As noted above, CRO can be very effective and greatly contribute to driving sustainable growth. However, CRO should be understood as just one specific piece in the larger puzzle of improving retailers’ bottom line. Instead of fixating on CRO alone, marketers should embrace a holistic approach that places profit maximization at the heart of your optimization strategy.
How CRO May Hurt Profits
Even more importantly, as we have seen not all growth is created equal. There are times when CRO helps drive more revenue – yet decreases profits.
For instance, one of the easiest ways to increase an ecommerce site’s conversion rate is to offer discounted products. Shoppers might be tempted and indeed end up buying more. But improving conversion rates and driving more revenue might in this case come at the cost of reduced profitability.
Another instance in which a narrow focus on CRO can result in profitability issues is around “drama products.” Make sure you don’t optimize the conversion rate of products that are frequently returned or that actually will result in higher costs due to customer support requests. Nothing will sink profitability faster.
Marketers will offer product discounts to improve conversion rate. Discounts directly impact margins – so don’t give away profit unnecessarily.
Place Profitability at the Heart of Your Conversion Strategy
As we have seen, focusing uniquely on CRO won’t fly. Retailers must embrace instead a different, holistic approach that focuses on optimizing profits.
For example, by choosing an AI-powered relevance platform such as Coveo, it is possible to reduce the cost of goods sold (COGS) as a percentage of net sales by boosting products with the highest margins and burying CRaP (can’t realize a profit) products.
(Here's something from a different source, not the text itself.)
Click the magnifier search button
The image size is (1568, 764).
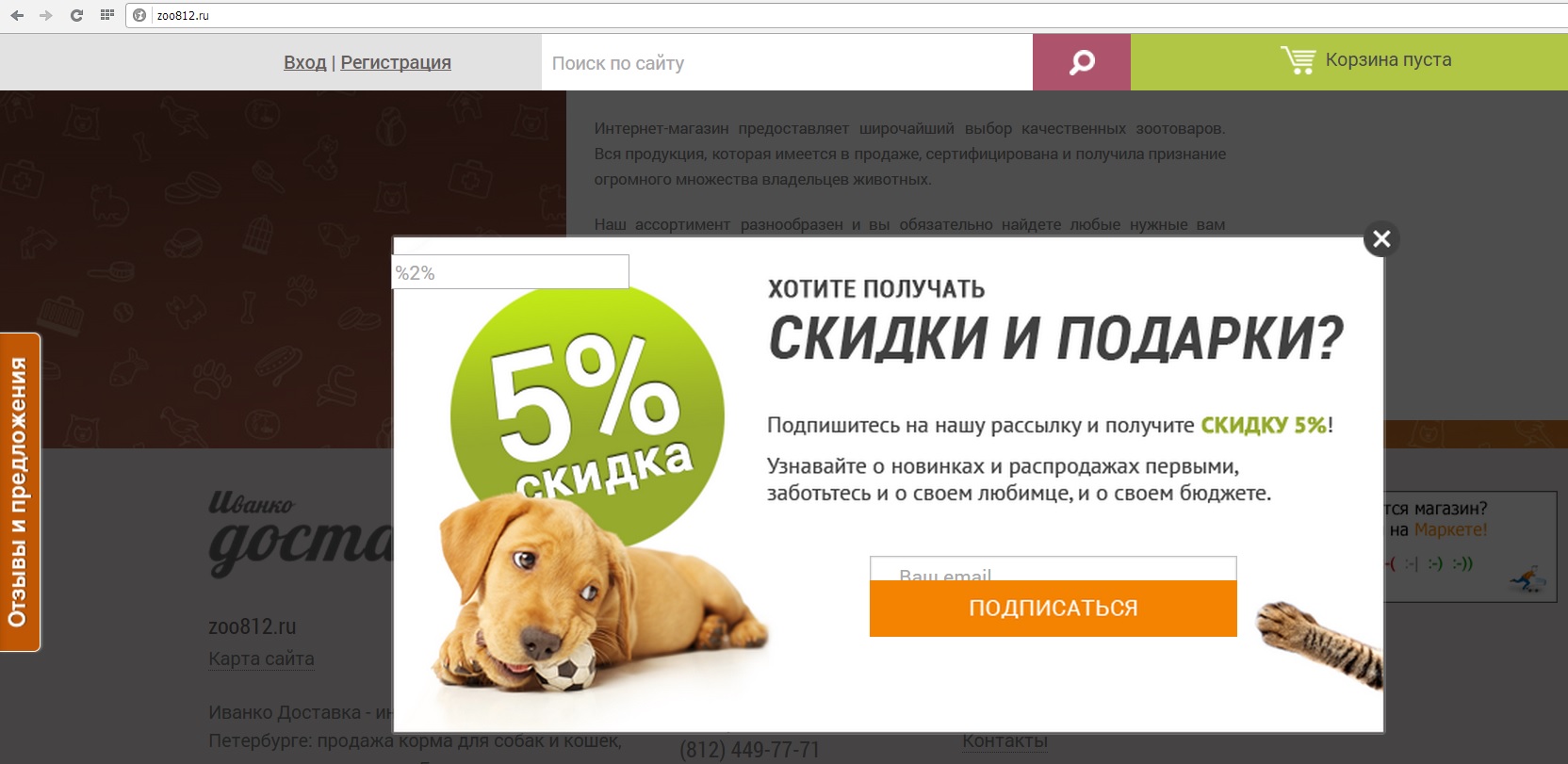coord(1082,62)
This is, for example, what Amazon did when they tweaked their search algorithm to boost the most profitable products. By leveraging product-level data (e.g. product margin, shipping cost, in-store inventory), AI-powered relevance platform such as Coveo can automatically:
- Prioritize higher margin products.
- Prioritize products that are less expensive to ship.
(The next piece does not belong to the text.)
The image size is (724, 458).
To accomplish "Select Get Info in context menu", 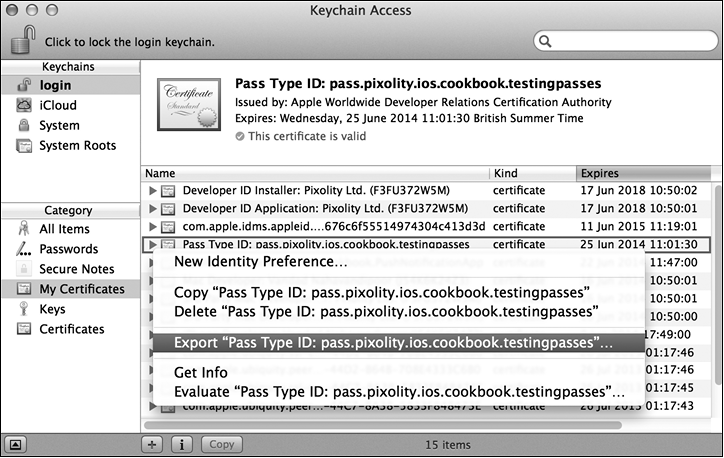I will click(203, 372).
- Prioritize products that are in inventory at a customer’s local store, making it more likely customers will buy these. This will increase the percentage of ecommerce BOPIS transactions, reducing shipping costs.
- Prioritize similar products on a product page – to avoid people bouncing.
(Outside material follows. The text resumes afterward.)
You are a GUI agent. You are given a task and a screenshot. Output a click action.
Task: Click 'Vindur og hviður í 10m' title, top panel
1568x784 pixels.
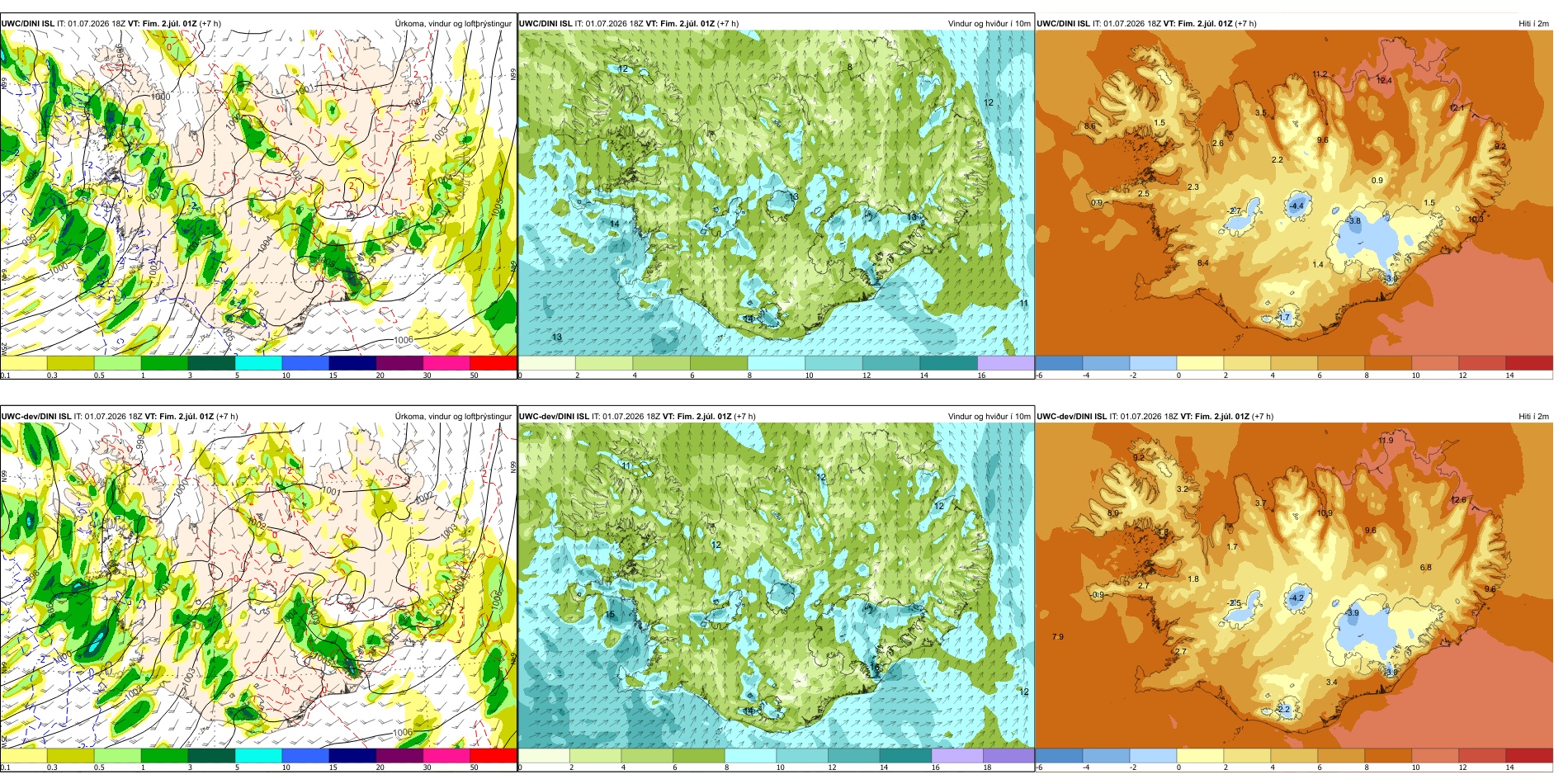(x=989, y=24)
A relevance platform must be able to optimize what matters most to your business.
For instance, a McKinsey report recently highlighted that $428B of goods were returned in 2020 in the USA alone, a return rate of 10.6% and that ecommerce accounted for 25% of these returns despite only being 14% of retail sales. However, only 7% of retailers are actively merchandising products with low return rates despite the huge impact that returns have on the bottom line.
As part of your overall CRO strategy, use a best-in-breed platform such as Coveo.
In the above scenario Coveo can help youlower returns by leveraging returns data. While simply recommending the most relevant products can be already extremely effective to drive fewer returns, leveraging returns data can take retailers to the next level. You can still provide products that will drive a desired action – while maintaining profitabilty.
We always encourage retailers to share product-level returns data with us (e.g. this shoe has a 10% return rate). Our AI Retail Platform can then use this data to prioritize products with lower return rates, further increasing profits.
Of course, with any strategy, testing is key. Find the right balance of weighing business needs in your conversion tracking.
Conversion Rate Optimization plus Profit Optimization will yield an outstanding return.